▶ [What the task asks]
Given the material below, return only the lines starting at the line with "Task: Click the" and ending at the line with "Image resolution: width=1568", exactly as they appear.

── Data ──

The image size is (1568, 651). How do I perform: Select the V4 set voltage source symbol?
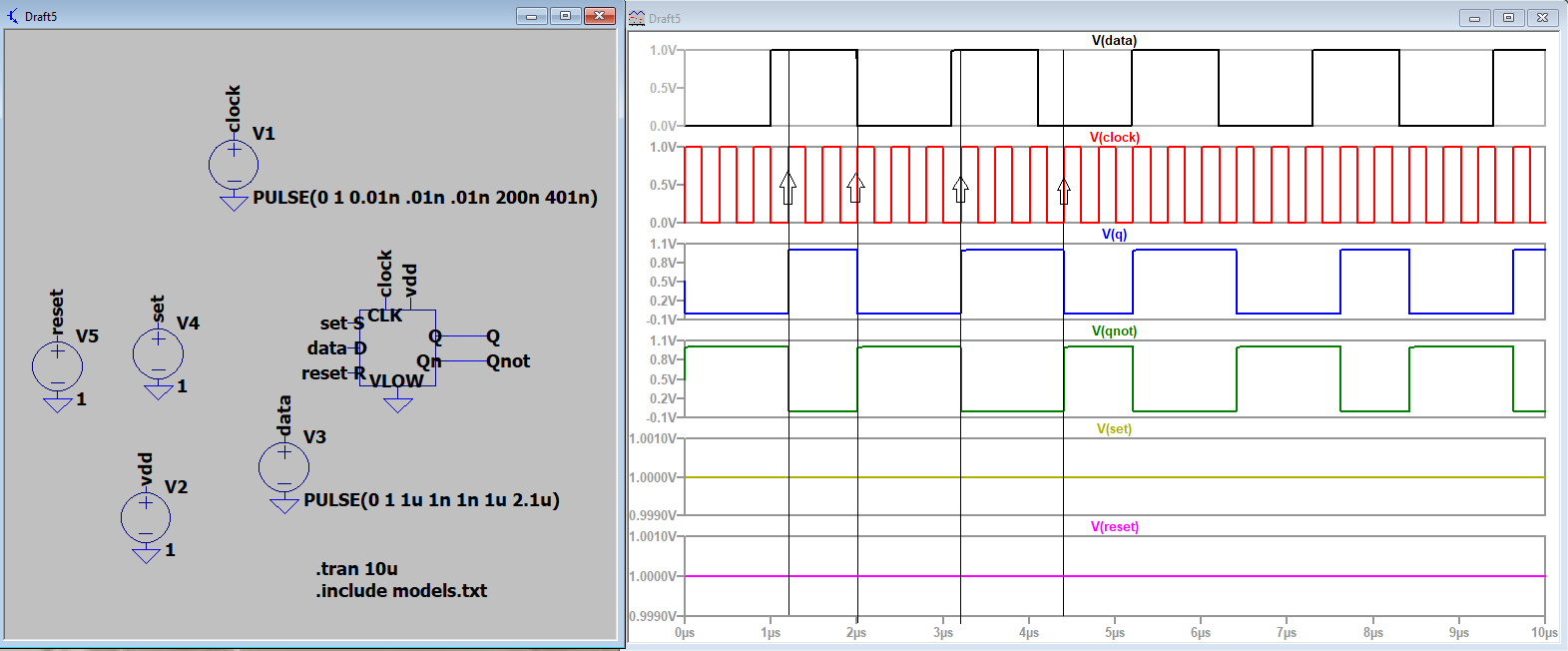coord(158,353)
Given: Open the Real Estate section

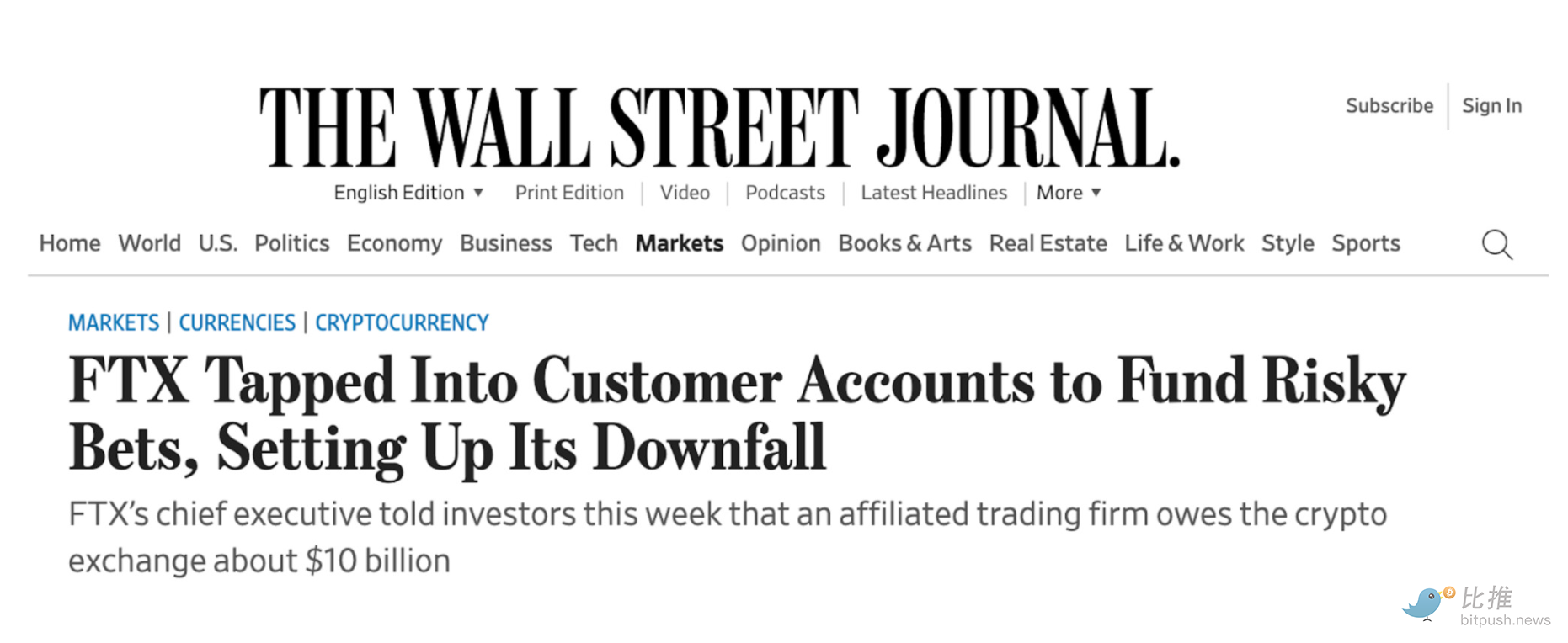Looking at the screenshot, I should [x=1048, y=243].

───
── Data ──

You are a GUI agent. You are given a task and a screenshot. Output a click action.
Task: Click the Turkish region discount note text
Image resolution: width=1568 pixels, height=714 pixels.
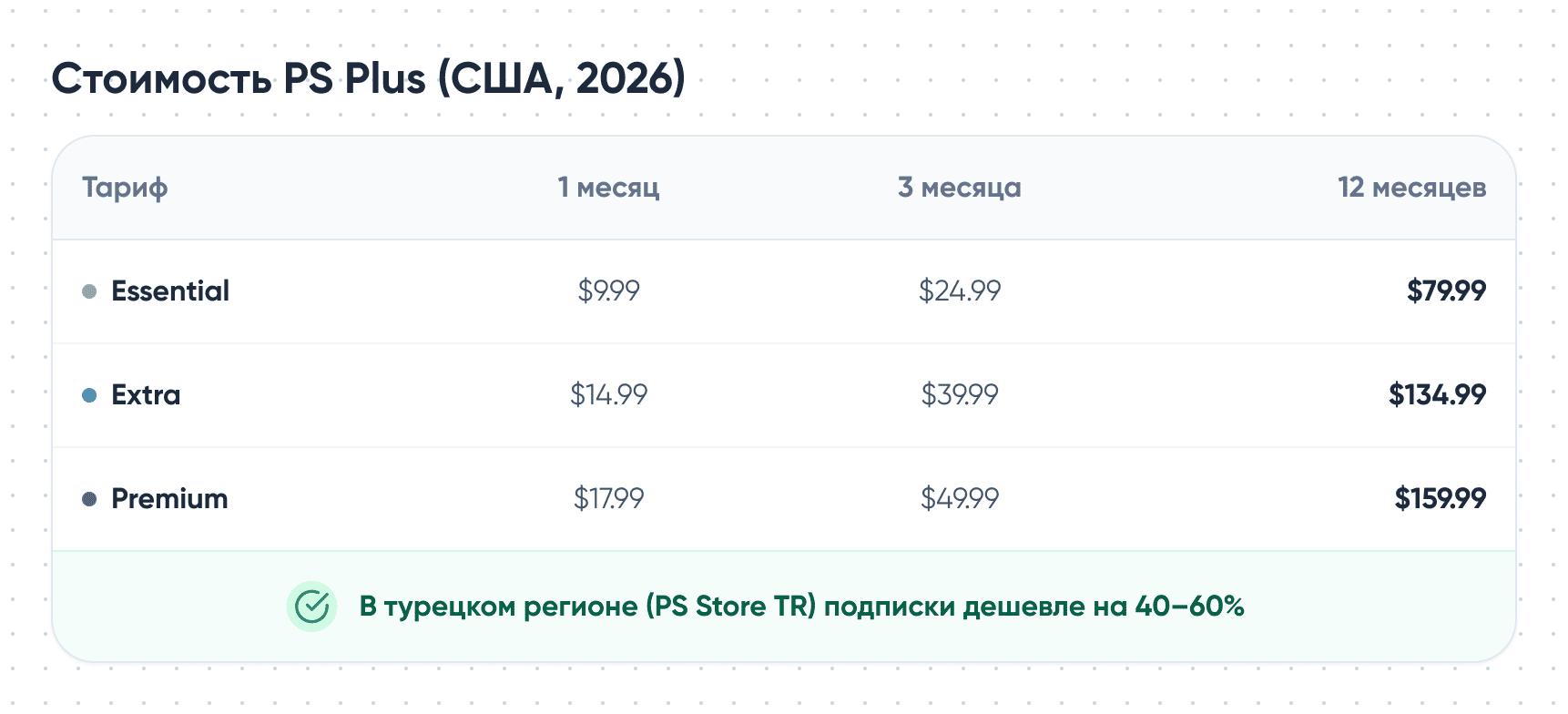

───
── Data ──

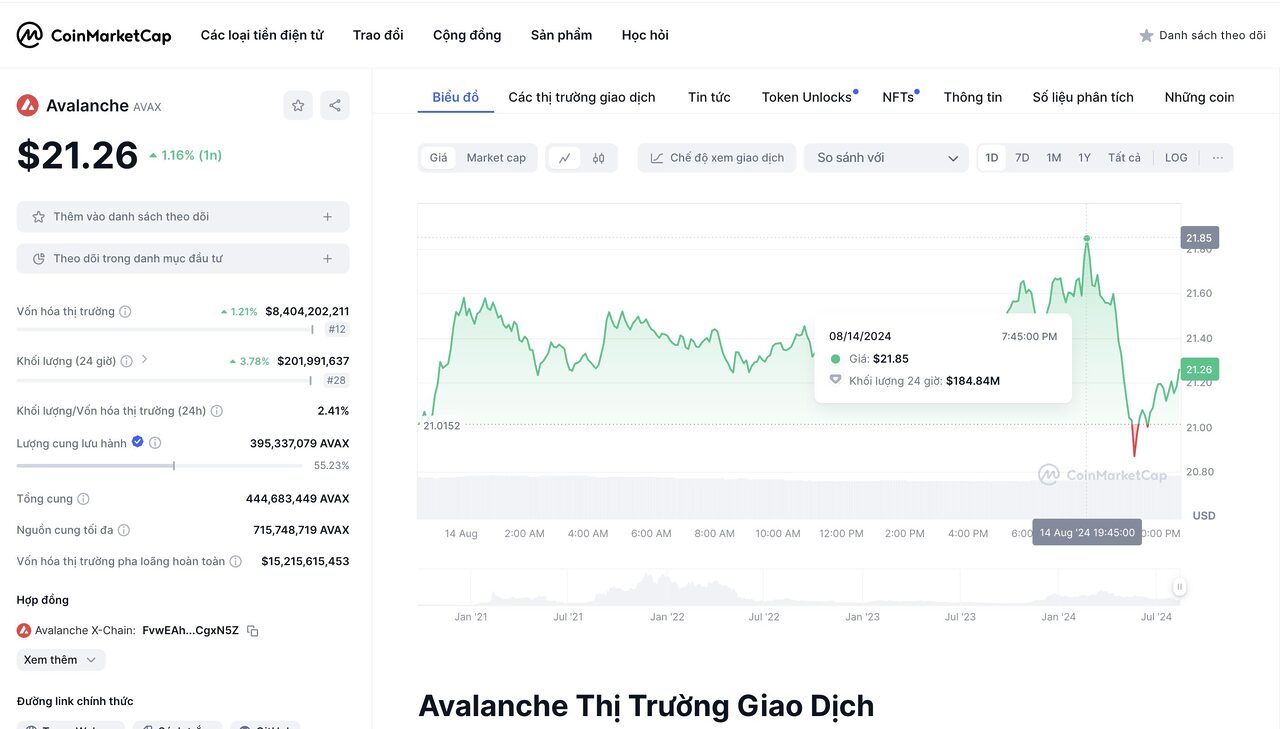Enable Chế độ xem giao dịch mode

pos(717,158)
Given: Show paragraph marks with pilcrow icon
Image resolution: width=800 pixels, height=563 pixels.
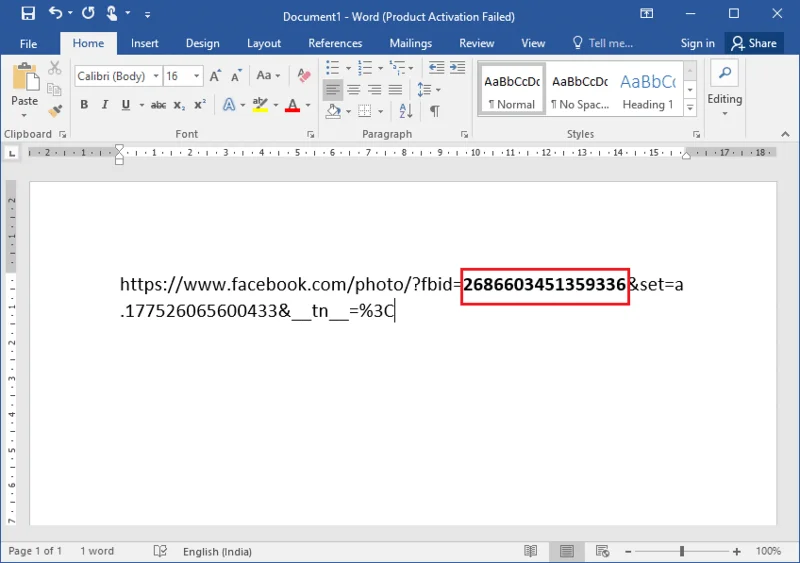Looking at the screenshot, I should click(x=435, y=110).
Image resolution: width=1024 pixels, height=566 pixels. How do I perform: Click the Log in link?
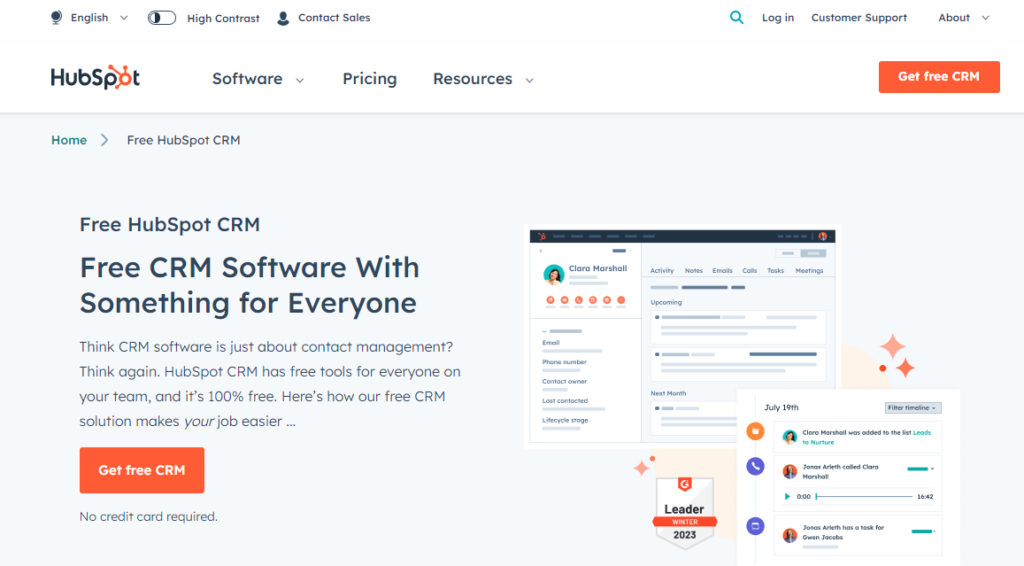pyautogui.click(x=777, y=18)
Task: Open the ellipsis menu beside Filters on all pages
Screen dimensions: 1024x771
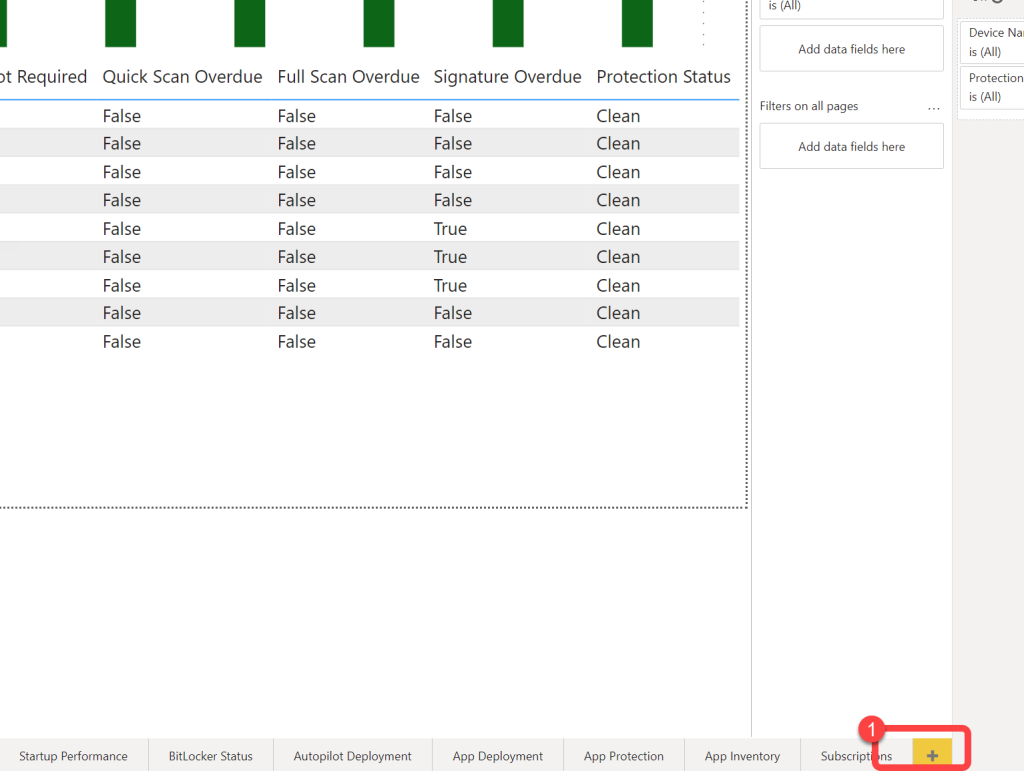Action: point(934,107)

───

▶ [Answer box]
Task: Click the Turkish region discount note text
Image resolution: width=1568 pixels, height=714 pixels.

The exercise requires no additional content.